• [WORK REQUEST]
Go through the lines below. Copy those with "Expand".

──────── EXTRACTED ENTRIES

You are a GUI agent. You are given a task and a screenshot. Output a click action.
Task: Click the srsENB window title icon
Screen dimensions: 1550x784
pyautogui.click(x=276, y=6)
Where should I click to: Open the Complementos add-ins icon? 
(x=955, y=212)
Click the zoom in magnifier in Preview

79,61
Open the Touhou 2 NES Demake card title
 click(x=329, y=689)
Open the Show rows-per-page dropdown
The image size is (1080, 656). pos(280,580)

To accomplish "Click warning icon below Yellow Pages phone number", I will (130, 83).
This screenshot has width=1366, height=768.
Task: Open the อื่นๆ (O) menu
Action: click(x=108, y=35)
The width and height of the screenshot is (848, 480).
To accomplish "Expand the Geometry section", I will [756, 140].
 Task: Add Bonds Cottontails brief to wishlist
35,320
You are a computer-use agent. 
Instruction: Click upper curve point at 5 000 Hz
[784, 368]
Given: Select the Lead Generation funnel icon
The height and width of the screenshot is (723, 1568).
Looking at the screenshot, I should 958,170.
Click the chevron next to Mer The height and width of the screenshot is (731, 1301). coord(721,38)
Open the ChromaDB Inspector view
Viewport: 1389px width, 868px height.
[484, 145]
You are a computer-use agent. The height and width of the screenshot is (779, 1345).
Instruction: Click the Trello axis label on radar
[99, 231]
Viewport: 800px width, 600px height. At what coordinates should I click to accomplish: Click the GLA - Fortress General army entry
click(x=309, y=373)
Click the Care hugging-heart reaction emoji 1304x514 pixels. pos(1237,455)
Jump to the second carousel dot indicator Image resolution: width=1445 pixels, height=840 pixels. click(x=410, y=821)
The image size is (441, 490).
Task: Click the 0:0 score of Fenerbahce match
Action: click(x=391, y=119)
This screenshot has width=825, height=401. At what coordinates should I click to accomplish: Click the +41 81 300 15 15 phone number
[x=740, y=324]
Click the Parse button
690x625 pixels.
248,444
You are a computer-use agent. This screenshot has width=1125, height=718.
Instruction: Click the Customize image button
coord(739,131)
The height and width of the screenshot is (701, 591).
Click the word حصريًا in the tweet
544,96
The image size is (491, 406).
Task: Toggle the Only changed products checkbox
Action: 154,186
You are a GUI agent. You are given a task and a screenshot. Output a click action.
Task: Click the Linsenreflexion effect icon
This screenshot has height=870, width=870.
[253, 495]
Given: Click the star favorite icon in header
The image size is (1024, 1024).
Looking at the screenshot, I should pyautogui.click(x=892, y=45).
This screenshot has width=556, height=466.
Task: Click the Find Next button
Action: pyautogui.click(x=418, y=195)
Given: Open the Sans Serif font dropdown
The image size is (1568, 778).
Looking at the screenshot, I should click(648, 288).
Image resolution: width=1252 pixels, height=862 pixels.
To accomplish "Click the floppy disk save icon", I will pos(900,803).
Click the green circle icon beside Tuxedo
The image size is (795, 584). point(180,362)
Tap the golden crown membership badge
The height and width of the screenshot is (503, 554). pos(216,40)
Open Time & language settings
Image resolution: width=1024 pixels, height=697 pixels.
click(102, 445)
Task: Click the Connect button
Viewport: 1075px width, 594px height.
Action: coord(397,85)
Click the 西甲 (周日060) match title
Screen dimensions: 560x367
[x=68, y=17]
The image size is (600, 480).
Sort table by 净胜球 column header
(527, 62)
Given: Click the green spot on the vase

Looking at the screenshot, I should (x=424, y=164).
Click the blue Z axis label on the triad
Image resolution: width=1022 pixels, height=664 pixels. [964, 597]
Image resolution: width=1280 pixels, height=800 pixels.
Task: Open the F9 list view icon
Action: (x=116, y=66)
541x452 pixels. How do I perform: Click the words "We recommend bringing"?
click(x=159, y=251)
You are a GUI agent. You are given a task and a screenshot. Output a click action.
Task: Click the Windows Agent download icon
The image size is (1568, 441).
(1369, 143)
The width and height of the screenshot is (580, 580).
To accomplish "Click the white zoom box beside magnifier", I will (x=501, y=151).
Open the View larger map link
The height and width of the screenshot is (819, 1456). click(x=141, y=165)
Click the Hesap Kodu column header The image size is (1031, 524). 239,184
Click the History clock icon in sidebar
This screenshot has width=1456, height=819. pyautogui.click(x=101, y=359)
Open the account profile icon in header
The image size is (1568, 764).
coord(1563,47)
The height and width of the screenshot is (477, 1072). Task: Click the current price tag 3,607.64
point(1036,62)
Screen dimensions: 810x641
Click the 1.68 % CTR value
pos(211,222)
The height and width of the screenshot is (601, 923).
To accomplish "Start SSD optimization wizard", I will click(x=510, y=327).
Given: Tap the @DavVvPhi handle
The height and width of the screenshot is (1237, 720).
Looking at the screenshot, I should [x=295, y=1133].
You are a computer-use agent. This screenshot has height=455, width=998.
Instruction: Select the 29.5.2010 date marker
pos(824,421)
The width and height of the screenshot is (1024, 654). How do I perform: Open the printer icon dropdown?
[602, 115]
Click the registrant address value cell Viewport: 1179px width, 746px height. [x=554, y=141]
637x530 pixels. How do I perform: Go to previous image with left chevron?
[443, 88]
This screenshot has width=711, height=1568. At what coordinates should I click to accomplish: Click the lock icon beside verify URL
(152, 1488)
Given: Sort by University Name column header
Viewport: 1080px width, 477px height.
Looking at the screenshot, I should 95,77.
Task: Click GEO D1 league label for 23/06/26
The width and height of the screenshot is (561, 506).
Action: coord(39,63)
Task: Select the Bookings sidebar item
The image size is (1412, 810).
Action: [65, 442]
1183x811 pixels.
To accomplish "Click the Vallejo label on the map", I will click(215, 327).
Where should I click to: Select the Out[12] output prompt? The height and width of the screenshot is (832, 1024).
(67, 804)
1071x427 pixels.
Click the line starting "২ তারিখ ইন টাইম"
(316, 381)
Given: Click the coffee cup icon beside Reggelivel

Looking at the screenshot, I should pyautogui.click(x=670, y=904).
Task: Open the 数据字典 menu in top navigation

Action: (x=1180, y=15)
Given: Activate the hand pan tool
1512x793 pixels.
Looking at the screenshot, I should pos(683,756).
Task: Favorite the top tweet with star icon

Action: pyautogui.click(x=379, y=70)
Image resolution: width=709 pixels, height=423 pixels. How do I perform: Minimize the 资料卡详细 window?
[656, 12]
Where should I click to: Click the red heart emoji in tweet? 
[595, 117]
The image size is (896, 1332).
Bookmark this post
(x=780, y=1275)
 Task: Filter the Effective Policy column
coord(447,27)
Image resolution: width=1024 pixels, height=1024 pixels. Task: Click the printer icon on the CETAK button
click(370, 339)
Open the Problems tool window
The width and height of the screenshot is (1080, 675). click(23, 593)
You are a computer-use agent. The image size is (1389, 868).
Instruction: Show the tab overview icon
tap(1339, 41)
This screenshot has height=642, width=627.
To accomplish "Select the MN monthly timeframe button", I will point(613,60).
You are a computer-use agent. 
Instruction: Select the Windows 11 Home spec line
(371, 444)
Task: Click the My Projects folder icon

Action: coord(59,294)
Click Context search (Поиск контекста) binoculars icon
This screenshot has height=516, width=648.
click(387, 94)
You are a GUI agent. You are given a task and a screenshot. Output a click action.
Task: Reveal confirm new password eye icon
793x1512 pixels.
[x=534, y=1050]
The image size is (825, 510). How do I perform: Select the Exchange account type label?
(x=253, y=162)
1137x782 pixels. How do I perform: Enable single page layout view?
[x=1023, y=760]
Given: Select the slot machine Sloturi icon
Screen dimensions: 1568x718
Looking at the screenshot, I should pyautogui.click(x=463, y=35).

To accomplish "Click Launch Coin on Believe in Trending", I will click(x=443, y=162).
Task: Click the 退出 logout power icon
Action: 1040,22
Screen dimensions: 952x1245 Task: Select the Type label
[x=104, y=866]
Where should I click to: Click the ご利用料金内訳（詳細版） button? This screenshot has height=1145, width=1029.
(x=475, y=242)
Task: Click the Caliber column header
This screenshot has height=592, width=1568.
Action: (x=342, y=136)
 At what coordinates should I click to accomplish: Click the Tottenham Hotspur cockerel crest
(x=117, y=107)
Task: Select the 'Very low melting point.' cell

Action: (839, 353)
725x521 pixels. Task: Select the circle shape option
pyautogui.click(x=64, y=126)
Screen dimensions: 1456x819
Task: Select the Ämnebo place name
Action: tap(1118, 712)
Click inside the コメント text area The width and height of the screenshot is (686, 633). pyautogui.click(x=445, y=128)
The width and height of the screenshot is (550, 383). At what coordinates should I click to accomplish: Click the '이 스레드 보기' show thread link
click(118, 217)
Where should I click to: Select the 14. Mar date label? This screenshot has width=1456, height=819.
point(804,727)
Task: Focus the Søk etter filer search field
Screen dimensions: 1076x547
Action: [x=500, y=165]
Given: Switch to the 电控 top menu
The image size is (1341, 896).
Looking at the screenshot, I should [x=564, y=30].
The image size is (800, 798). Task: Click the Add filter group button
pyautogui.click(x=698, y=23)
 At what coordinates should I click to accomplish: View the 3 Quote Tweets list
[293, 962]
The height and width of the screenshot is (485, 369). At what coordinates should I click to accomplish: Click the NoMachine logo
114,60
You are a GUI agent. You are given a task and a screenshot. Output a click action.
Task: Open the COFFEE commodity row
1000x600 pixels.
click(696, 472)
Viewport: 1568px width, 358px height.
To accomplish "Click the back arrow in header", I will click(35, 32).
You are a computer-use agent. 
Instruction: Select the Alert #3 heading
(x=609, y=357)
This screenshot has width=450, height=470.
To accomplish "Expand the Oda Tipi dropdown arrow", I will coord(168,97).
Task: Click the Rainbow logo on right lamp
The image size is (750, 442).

────────────────

• [RESPONSE AREA]
To accomplish "Expand the Geometry section", I will [756, 140].
To accomplish "Expand the Oda Tipi dropdown arrow", I will coord(168,97).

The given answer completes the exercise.